To be done →
Render the lines of the data from the one containing "Where should I" through the end as a JSON list of strings, one string per line, skipping blank lines and leaving out the pictures.

-------- Task material --------

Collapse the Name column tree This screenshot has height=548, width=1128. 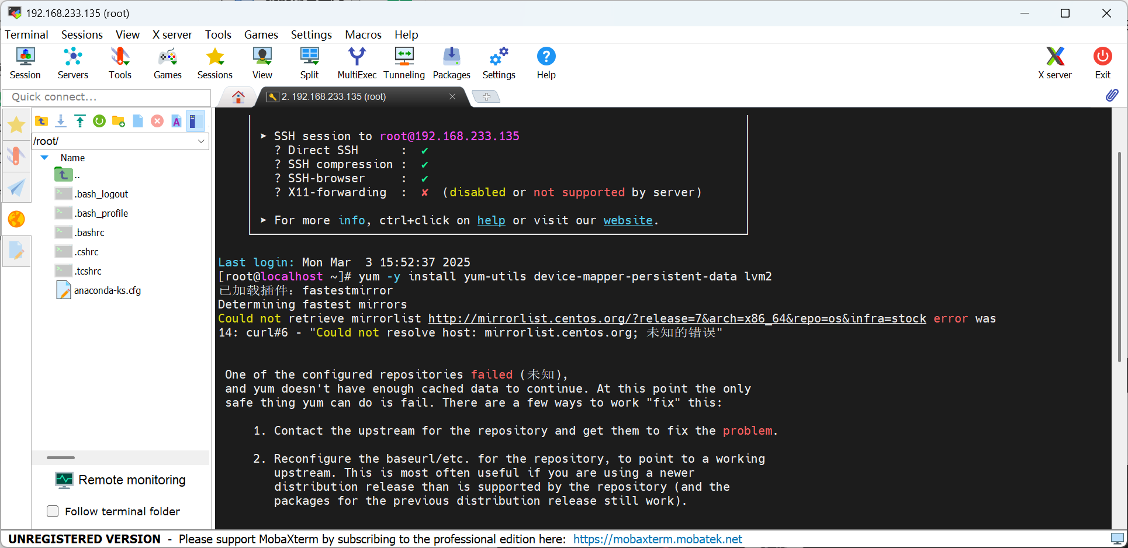coord(44,157)
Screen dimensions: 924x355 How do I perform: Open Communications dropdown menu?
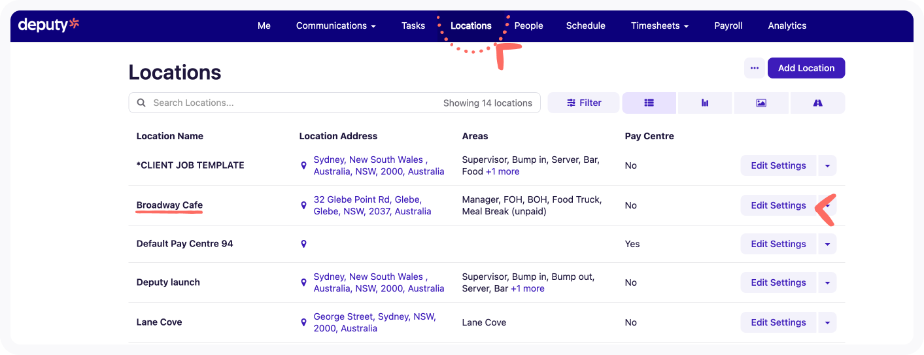(x=335, y=25)
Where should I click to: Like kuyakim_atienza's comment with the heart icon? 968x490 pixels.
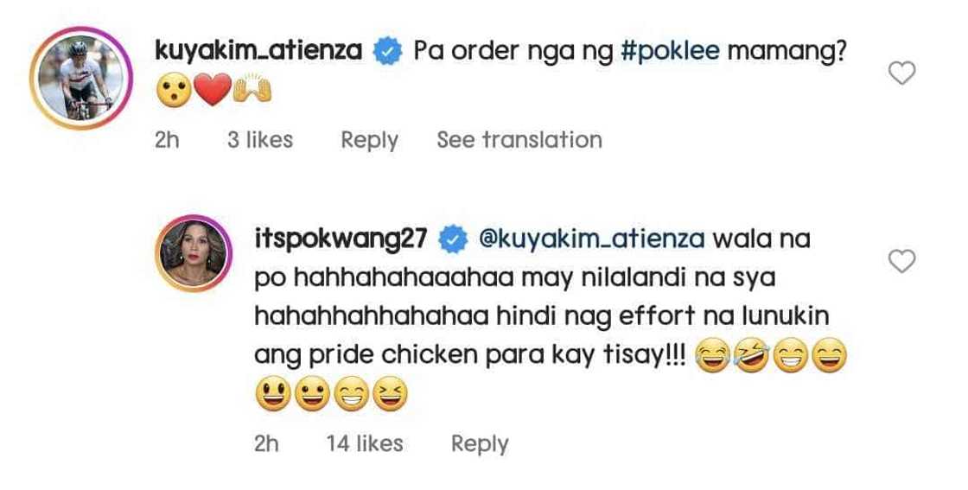coord(901,74)
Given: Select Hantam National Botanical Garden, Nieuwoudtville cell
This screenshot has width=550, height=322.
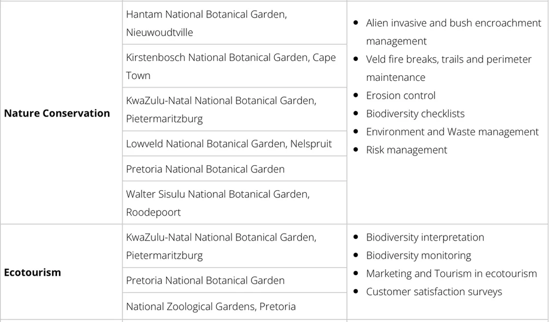Looking at the screenshot, I should pos(206,23).
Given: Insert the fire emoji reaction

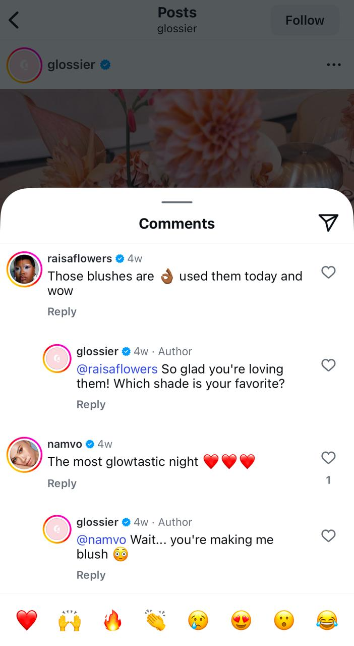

--------

Output for this task →
[
  "Where should I click to: Like kuyakim_atienza's comment with the heart icon? 968x490 pixels.",
  "coord(901,74)",
  "Given: Select Hantam National Botanical Garden, Nieuwoudtville cell",
  "This screenshot has width=550, height=322.",
  "Looking at the screenshot, I should pos(206,23).",
  "Given: Insert the fire emoji reaction"
]